Die arabischen sunnitischen Nachbarländer haben bereits lange zurückliegende Verbindungen zu den irakischen Sunniten und auch zu den Schiiten. Saudi-Arabien und die Vereinigten Arabischen Emirate könnten einen moderaten Einfluss auf den einflussreichen schiitischen Kleriker Moktada al-Sadr ausüben, der als irakischer Nationalist durchaus dazu bereit ist, den Einfluss Teherans im Irak zurückzudrängen. So scheinen auch Jordanien und Kuwait bereit zu sein, beim Wiederaufbau des Iraks mitzuhelfen. Amerika sollte aus Sicht des Autors als Mediator vor diesem Hintergrund auftreten.  

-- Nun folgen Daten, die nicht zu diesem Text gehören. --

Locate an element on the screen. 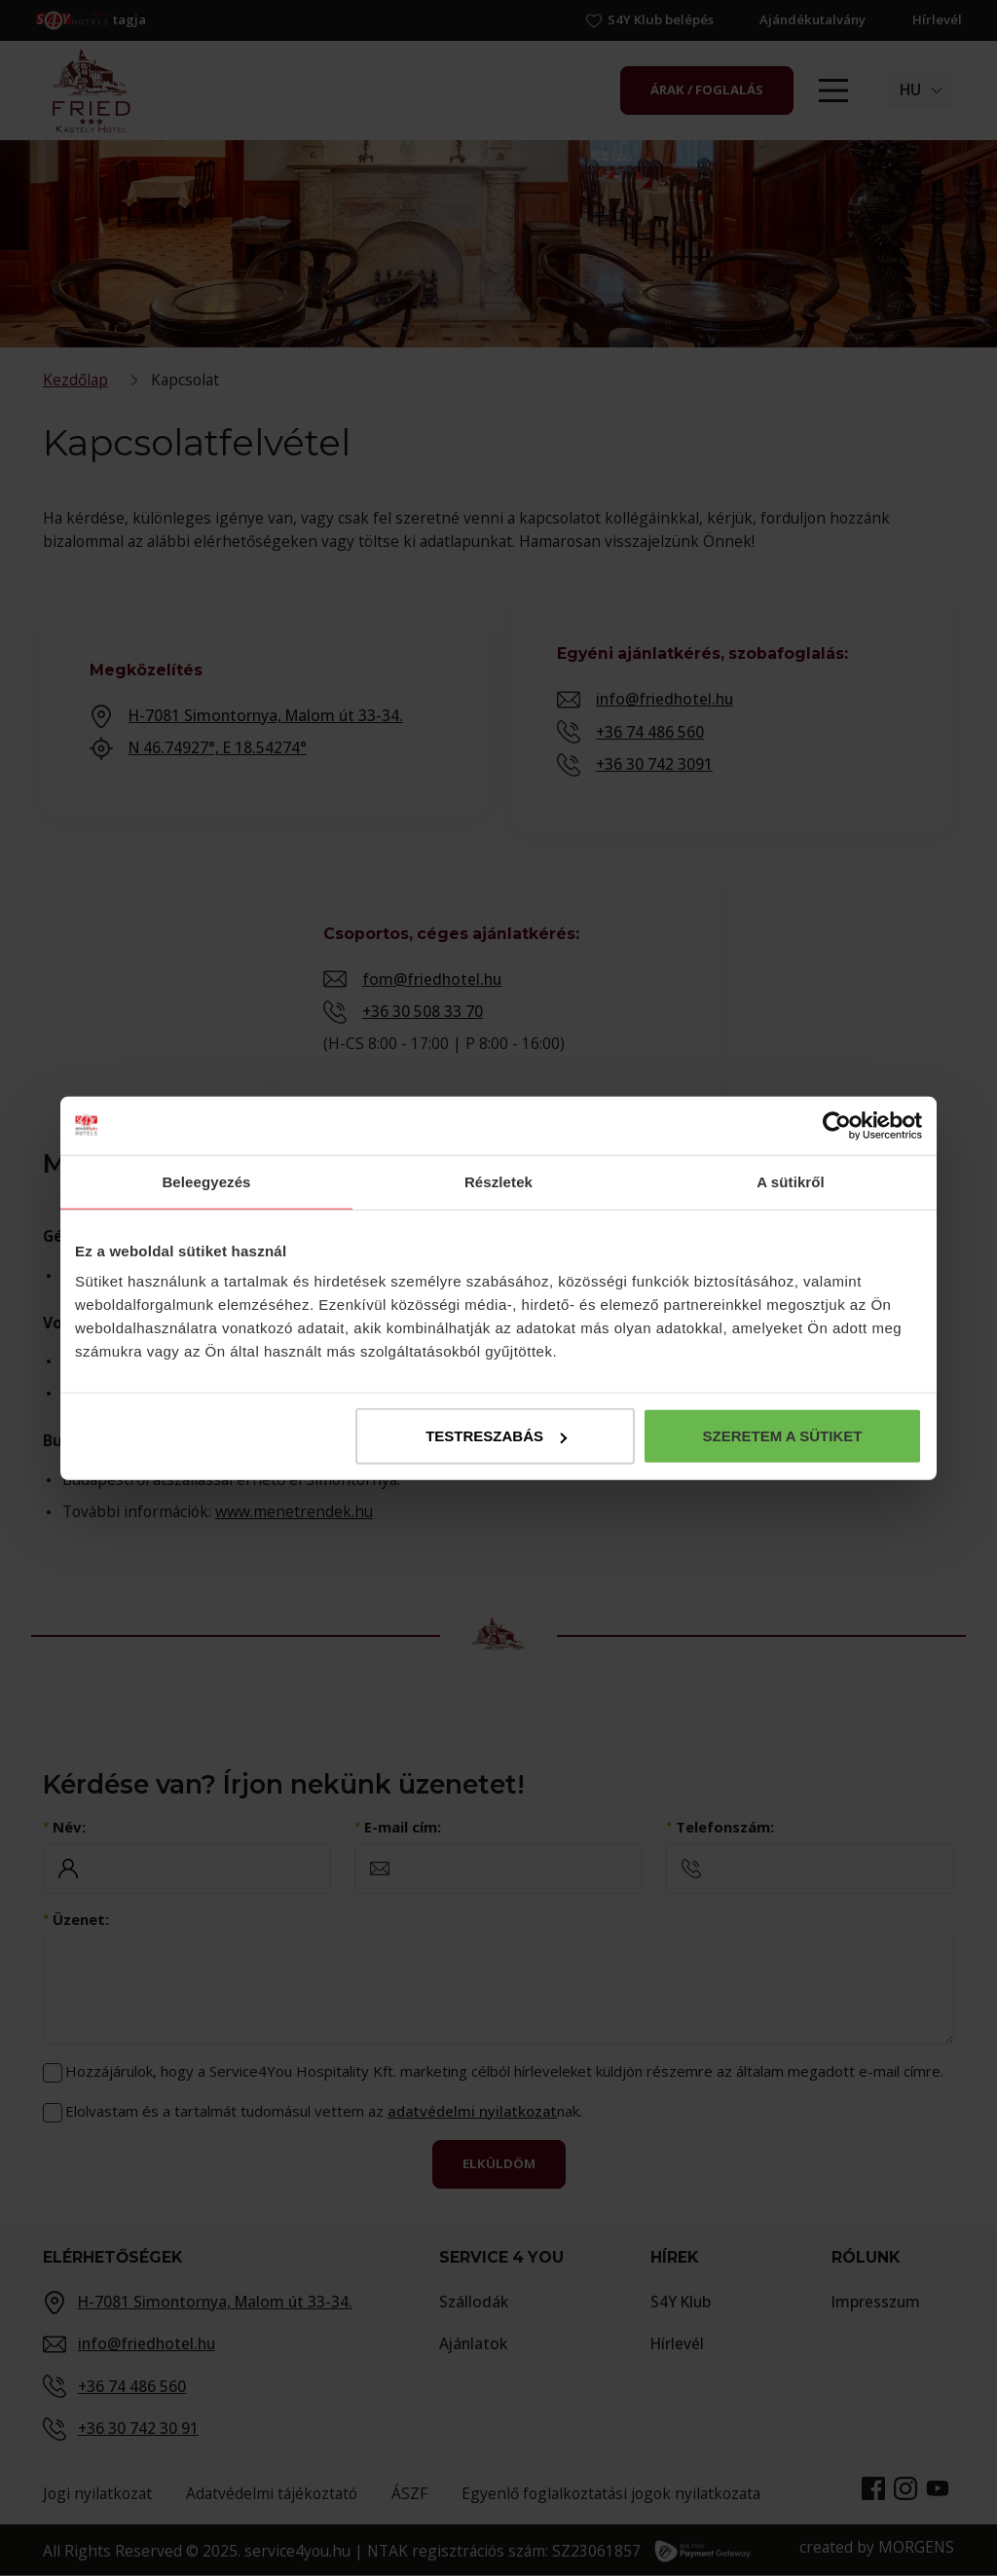 This screenshot has height=2576, width=997. [Cookiebot by Usercentrics - opens in a new window] is located at coordinates (837, 1125).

Die Kurden im Norden des Landes müssen einsehen, dass nur eine größtmögliche Autonomie im irakischen Staatsverband möglich ist.[2] Diese Autonomie müsse auch umgekehrt Bagdad vollumfänglich anerkennen. Somit bleibt es dabei: Die Kurden im Nordirak erhalten höchstens mehr Autonomie im irakischen Staatsverband, aber keinen erhofften unabhängigen Staat.[3] Hier dürften neben den vitalen Interessen der irakischen Zentralregierung in Bagdad die „roten Linien“ des Entgegenkommens der Regionalmächte Türkei und Iran liegen, die nicht überschritten werden dürfen. Das abgehaltene Unbahängigkeitsreferendum im kurdisch geprägten Nordirak war dafür ein anschauliches Lehrbeispiel.

Ebensolche Ziele verfolgen ja auch die Kurden in Nordsyrien. Auch hier dürfte am Ende das syrische Regime von Präsident Baschar al-Assad (in mehr oder weniger direkter Absprache mit den einwirkenden Mächten Russland, Türkei und Iran) nur zu einer Gewährung einer Autonomie der kurdischen Gebiete in Nordsyrien bereit sein.

Die USA sollten als Unterstützer kurdischer Interessen sowohl in Syrien wie eben auch im Nordirak eine Mittlerrolle einnehmen, um diese Entwicklungen zu ermöglichen.